You don’t need to carry all of the burden–there are people out there, such as myself, who have gone to school for a long time to do this. We aren’t related to you, we have no personal history or previous roles with you, and our role is therapist, period. I’m more than happy to teach the caregiver to become the therapist if that’s what both persons desire, but I won’t put more burden on either one of you if you don’t choose it. After all the daily chores, after you’ve been the physical therapist and parent, should I assume that you also want to be the primary speech therapist? You have the right to say, “No, I don’t want to do this”.
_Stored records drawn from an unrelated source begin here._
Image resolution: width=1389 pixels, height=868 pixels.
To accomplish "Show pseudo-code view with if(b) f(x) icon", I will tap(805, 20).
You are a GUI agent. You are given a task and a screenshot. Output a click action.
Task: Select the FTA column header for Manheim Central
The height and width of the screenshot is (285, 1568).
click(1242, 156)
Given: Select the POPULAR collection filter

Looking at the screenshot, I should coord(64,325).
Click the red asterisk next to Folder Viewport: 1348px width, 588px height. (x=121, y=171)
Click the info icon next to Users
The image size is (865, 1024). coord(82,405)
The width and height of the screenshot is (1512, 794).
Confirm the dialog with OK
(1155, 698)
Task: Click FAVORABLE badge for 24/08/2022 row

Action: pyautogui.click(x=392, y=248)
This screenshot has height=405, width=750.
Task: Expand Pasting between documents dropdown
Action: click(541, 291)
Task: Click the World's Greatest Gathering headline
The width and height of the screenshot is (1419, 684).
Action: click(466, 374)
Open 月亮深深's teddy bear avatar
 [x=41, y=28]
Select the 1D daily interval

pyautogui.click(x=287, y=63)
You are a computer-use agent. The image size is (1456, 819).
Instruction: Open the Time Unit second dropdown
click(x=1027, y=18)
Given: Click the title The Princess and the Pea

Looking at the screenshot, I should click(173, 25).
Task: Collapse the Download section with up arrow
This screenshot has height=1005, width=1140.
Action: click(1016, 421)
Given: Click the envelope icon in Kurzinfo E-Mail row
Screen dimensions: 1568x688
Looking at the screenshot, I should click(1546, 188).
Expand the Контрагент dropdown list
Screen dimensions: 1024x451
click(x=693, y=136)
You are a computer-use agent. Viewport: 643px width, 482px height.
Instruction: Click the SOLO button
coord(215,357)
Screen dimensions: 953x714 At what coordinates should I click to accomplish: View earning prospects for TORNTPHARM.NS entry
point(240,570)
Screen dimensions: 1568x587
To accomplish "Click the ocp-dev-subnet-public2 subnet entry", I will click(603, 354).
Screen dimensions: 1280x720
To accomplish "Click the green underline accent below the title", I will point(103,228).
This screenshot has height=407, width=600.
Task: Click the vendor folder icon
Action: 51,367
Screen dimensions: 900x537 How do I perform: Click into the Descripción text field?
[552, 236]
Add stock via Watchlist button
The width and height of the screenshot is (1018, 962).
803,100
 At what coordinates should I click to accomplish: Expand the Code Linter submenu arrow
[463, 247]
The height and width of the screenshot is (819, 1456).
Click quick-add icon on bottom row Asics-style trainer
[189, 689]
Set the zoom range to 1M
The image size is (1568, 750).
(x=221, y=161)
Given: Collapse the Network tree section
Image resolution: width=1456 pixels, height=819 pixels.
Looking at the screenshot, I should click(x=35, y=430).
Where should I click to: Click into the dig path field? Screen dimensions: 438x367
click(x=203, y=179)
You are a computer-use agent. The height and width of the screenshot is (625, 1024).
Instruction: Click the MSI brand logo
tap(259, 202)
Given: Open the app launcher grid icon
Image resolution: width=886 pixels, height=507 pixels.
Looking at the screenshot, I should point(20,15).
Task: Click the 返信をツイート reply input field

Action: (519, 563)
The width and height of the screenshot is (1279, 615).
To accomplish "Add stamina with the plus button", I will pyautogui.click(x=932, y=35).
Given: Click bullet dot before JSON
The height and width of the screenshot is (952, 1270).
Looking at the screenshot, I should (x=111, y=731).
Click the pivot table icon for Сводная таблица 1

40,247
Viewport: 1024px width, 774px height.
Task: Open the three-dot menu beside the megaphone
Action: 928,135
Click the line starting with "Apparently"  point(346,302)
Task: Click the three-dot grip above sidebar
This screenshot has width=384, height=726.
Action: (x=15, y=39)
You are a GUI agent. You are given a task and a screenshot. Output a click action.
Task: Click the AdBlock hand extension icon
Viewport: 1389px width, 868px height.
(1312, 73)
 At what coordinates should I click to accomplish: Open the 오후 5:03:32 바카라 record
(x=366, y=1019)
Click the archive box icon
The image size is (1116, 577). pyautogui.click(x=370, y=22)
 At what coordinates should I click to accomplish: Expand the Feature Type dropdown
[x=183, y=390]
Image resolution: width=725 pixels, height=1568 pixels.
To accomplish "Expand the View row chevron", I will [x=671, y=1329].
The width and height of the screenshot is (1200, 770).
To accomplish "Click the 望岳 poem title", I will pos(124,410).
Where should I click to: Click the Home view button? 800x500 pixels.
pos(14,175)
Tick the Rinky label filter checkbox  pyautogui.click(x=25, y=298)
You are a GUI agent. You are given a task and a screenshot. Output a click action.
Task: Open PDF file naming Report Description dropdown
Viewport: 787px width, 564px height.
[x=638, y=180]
By letting someone push you into this position , you are adding stress to an already stressful situation. So you will either say you’ll do it but won’t, or you’ll do it but resent it, or perhaps you’ll be happy to do it. There are several possible scenarios. Yes, it’s better if there is someone else who will help so that progress can be made faster–does it have to be you? No. Can your children, students, neighbors, church, or other volunteers help out in this area? You still have a life, don’t let guilt make you miserable–the world’s fate does not hang on your shoulders. Skipping exercises due to real life a few times a week doesn’t kill anyone. It doesn’t affect the therapy progress in small doses.
You don’t have to do it all. Life becomes all about the person with aphasia, so take some time for yourself. I know it’s easy to say and hard to do. One of the things caregivers love about our intensive program is that they get to have several hours a day to themselves. You get to still learn about aphasia and how to communicate better with your loved one, but you also get precious me time. The waterfront condo isn’t such a bad deal, either.